[Available data]

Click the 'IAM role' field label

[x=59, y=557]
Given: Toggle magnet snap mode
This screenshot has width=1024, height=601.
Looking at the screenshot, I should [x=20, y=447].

[/Available data]

▶ **What needs to be done**
Restate the line containing "Given: Toggle magnet snap mode" and every remaining line of the records word for word. Add nothing.

▶ **Response area**
Given: Toggle magnet snap mode
This screenshot has width=1024, height=601.
Looking at the screenshot, I should [x=20, y=447].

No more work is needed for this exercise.